Copy the listing below verbatim, line for line, omitting the pictures from your reproduction.

---------- Provided records

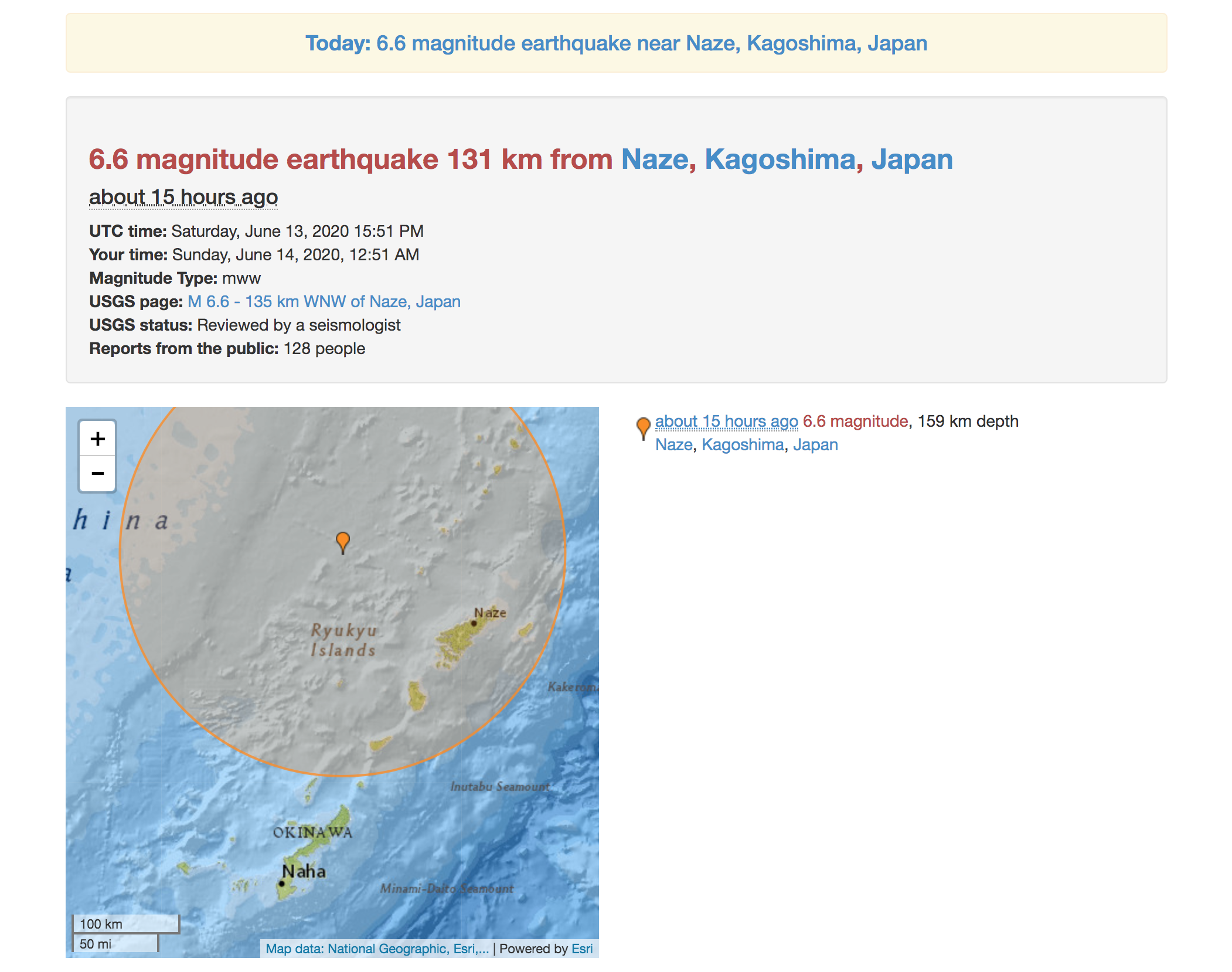Click the 100 km scale bar
The image size is (1232, 972).
click(x=125, y=924)
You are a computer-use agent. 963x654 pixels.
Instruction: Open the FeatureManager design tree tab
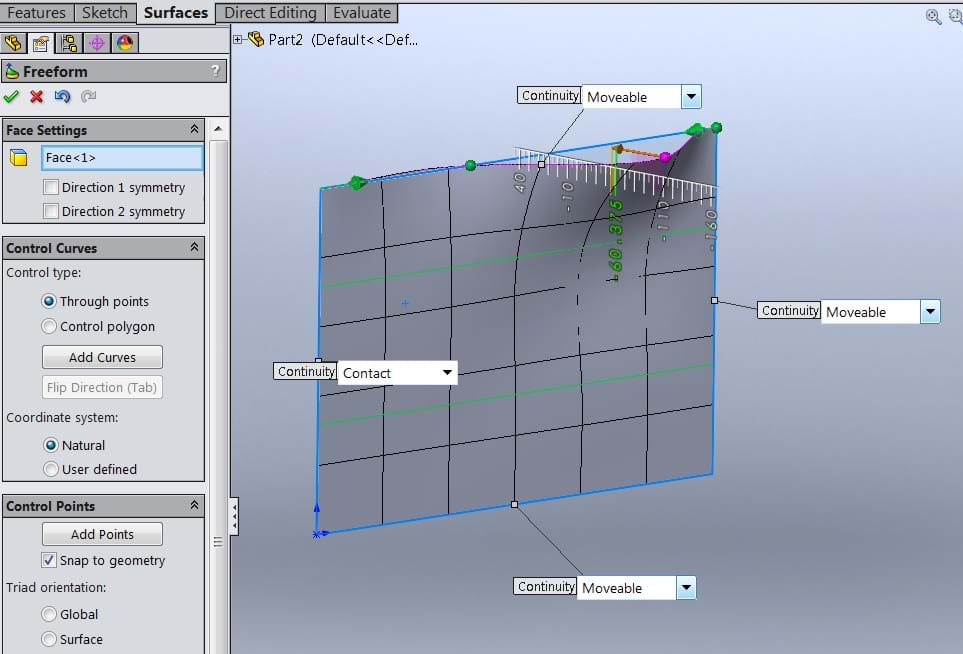14,43
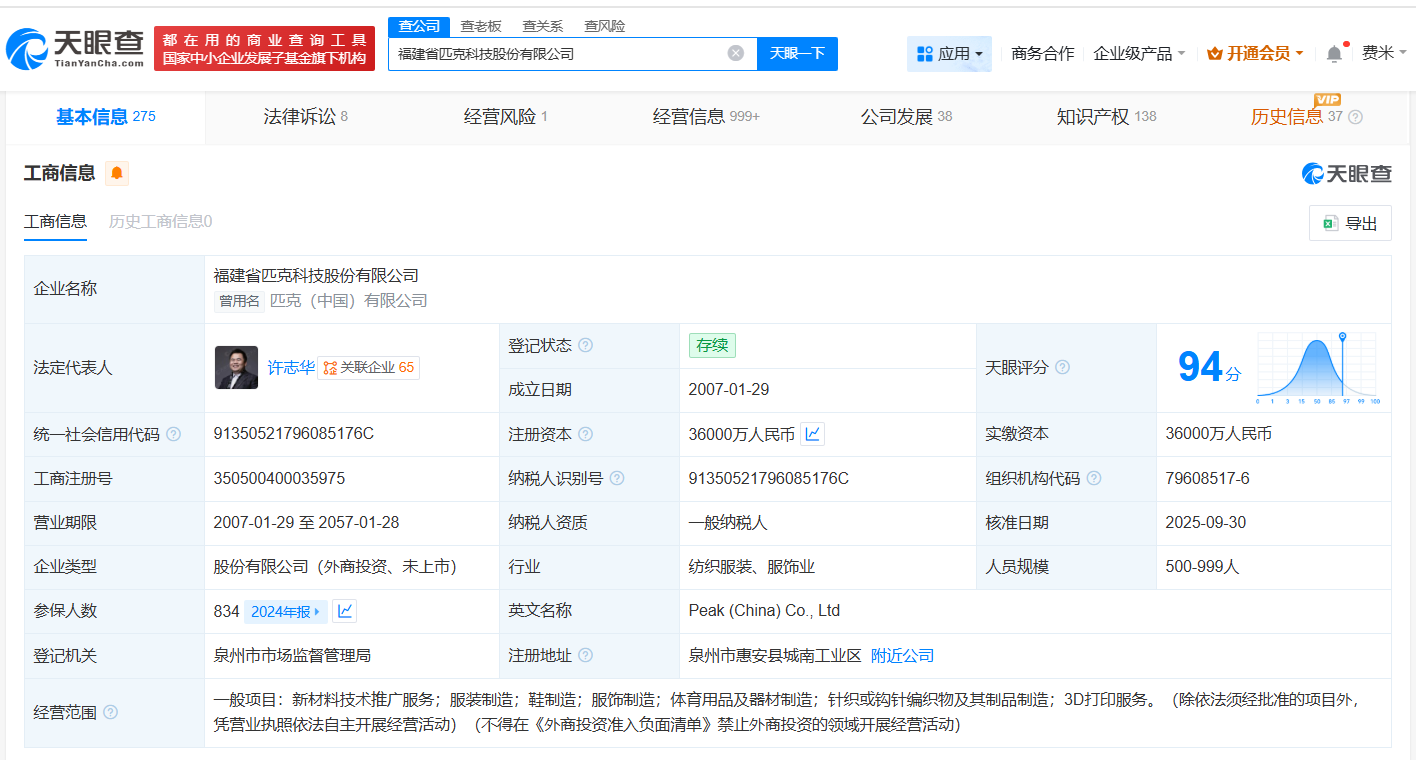Click the 天眼一下 search button
This screenshot has height=760, width=1416.
point(797,54)
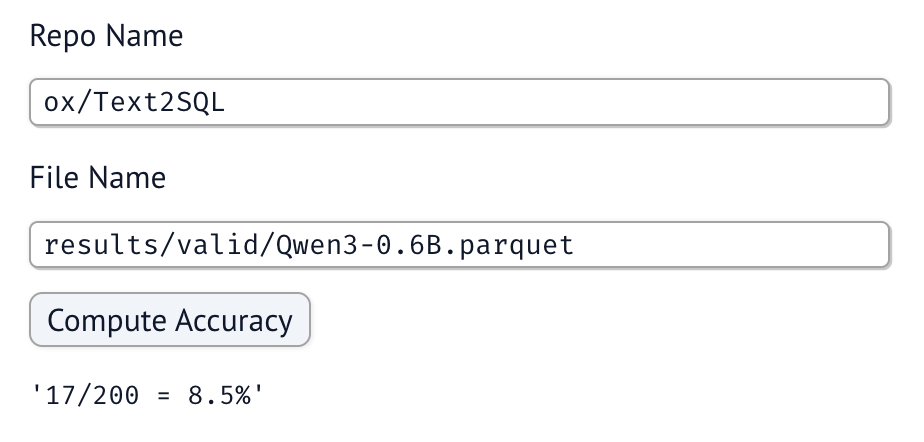Focus the Repo Name input field
Viewport: 924px width, 442px height.
(x=460, y=102)
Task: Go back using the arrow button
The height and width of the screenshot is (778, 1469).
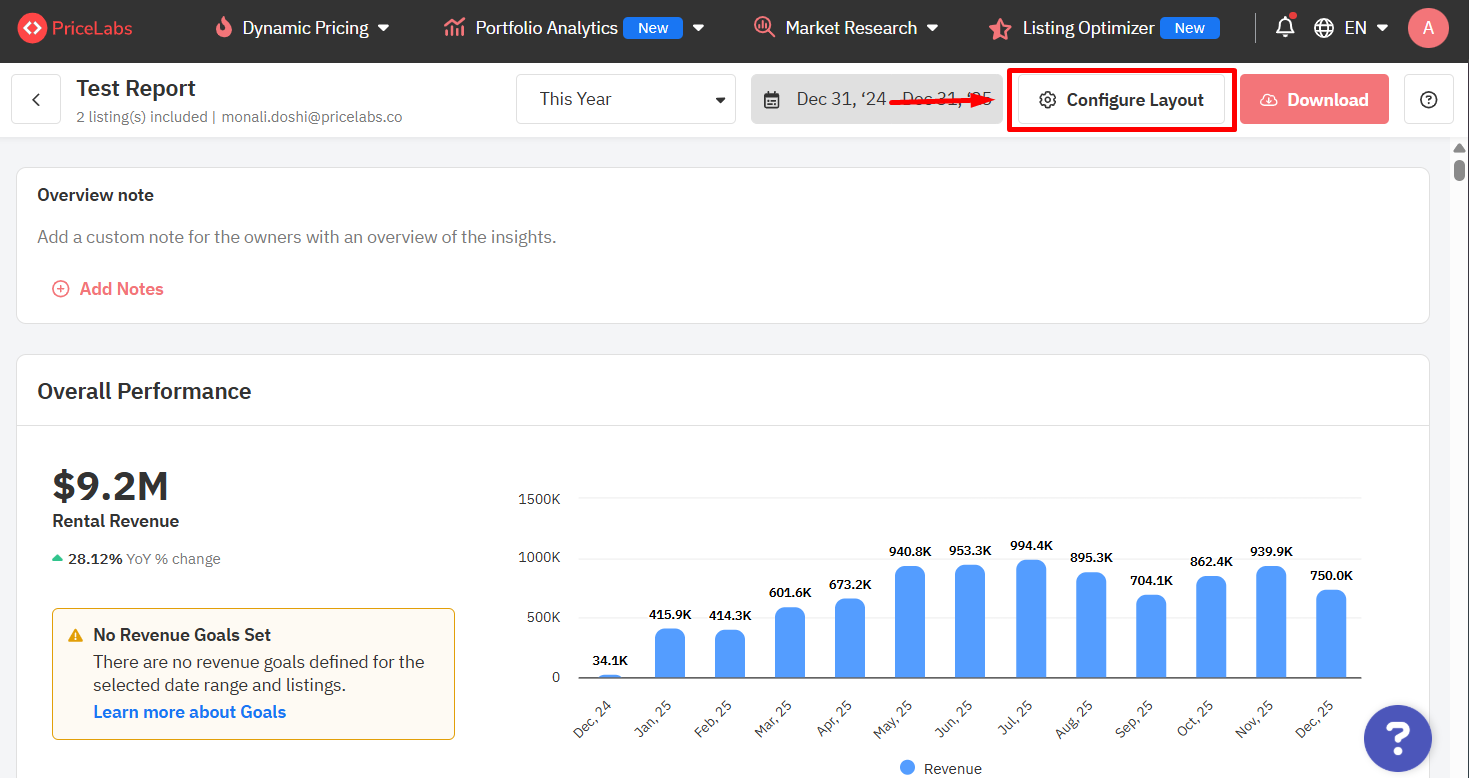Action: 36,100
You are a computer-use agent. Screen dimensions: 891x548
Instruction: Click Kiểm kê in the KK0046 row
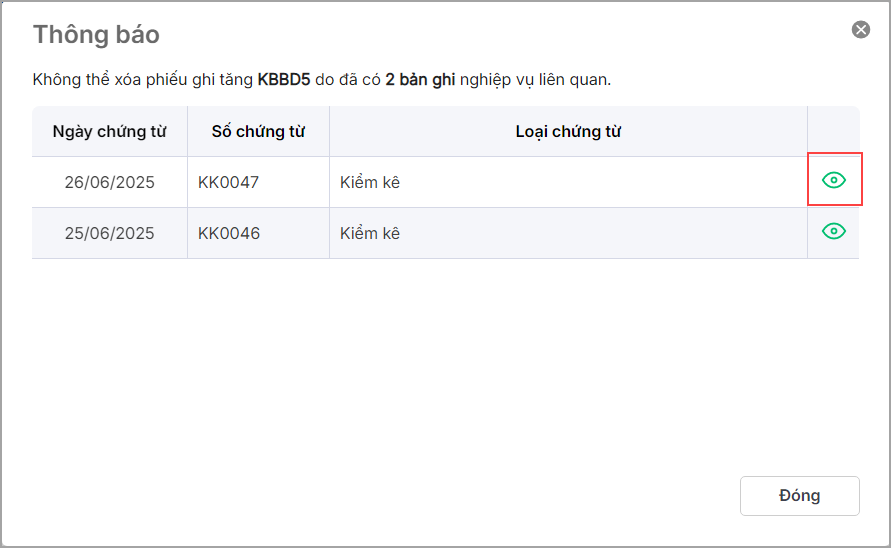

--------------------

- **Complete response**:
Click the 100 km scale bar
The image size is (1232, 972).
click(x=125, y=924)
You are a computer-use agent. 963x654 pixels.
Instruction: Open the FeatureManager design tree tab
14,43
Click the 天眼一下 search button
This screenshot has height=760, width=1416.
point(797,54)
Focus the Repo Name input field
Viewport: 924px width, 442px height.
(x=460, y=102)
Task: Go back using the arrow button
The height and width of the screenshot is (778, 1469).
Action: 36,100
You are a computer-use agent. Screen dimensions: 891x548
Instruction: Click Kiểm kê in the KK0046 row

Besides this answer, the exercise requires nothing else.